Residential real estate volume at the parent company of Massachusetts-based HarborOne Bank slowed for the fourth consecutive time in the second quarter.
Total residential real estate volume was slightly over $756 million, down about $6 million from the linked quarter and $15 million year-over-year. The former credit union has loan offices in Manchester and Portsmouth.
“Despite the contraction in residential mortgage demand, our earnings have been consistently strong,” HarborOne CEO James Blake said in a statement. “Our investment in the commercial loan growth strategy has provided margin improvement and positions us as a significant commercial lender in New England.”
The bank has indeed flipped a switch as its mortgage business has continued to erode.
Total loans grew more than $200 million year-over-year, powered by the bank’s new focus on commercial real estate. During the quarter, the bank also opened a new loan production office in Boston that provides a wide range of commercial solutions including commercial real estate financing, working capital, term debt for equipment and leaseholds and cash management products.
The company reported net income of $3.1 million, or $0.10 per basic and diluted share, for the second quarter of 2018, compared to $3.2 million, or $0.10 per basic and diluted share, for the same quarter last year. Net interest income for the quarter was $20.9 million up $2.7 million from the second quarter of last year.
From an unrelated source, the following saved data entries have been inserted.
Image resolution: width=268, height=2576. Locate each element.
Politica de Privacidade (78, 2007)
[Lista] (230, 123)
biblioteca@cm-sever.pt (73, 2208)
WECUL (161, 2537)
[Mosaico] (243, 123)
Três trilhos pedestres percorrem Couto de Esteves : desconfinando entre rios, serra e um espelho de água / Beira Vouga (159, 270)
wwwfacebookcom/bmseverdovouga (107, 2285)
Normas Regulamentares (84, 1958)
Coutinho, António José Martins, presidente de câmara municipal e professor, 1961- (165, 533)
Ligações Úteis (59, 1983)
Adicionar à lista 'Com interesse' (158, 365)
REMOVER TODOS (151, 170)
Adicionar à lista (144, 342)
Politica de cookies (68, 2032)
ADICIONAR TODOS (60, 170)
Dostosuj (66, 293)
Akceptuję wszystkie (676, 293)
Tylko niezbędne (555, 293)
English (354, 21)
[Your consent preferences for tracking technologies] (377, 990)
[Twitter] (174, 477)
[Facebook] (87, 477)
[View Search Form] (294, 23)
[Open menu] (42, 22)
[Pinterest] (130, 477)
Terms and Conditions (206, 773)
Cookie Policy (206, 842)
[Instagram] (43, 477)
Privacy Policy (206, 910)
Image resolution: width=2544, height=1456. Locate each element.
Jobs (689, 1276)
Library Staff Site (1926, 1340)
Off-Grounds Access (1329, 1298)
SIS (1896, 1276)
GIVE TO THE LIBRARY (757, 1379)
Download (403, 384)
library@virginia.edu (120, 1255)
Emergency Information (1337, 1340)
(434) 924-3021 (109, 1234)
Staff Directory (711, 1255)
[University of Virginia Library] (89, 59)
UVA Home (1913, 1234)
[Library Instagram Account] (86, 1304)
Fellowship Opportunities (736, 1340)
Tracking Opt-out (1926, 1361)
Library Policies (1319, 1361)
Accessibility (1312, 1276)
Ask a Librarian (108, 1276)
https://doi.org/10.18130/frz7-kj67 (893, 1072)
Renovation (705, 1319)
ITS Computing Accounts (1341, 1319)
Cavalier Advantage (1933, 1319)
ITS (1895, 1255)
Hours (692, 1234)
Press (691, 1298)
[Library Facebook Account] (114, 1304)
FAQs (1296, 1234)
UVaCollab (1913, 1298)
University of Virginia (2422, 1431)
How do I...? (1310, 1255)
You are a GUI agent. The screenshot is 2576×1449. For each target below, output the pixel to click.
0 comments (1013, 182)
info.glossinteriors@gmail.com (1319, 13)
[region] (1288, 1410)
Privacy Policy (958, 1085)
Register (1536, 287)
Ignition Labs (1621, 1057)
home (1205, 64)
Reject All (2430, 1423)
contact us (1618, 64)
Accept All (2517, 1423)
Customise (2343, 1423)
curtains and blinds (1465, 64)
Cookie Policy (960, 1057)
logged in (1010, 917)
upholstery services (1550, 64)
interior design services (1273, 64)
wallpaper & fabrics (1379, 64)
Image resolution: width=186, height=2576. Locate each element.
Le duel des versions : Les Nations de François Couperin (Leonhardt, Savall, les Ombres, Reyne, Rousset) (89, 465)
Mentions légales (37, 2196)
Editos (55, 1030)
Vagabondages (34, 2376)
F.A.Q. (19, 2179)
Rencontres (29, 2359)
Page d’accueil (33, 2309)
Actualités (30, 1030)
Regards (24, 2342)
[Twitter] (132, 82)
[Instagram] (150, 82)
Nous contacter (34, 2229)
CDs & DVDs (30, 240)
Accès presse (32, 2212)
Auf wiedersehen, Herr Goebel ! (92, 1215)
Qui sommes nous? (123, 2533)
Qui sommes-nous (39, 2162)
The margin remained steady at 3.25 percent on a linked quarter basis and is up 23 basis points year-over-year.
Total assets at the company reached $2.88 billion, up from $2.63 billion one year ago. Total deposits reached over $2.2 billion, up almost $210 million from one year ago.
The bank incurred $524,000 in expenses associated with its planned acquisition of Warwick, Rhode Island-based Coastway Bank, which is expected to be completed sometime this year.
The company recorded a provision for loan losses of $886,000 for the second quarter, up more than $400,000 from the second quarter of 2017. Nonperforming assets as a percentage of total assets were 0.60 percent at June 30, 2018, down from 0.86 percent one year prior.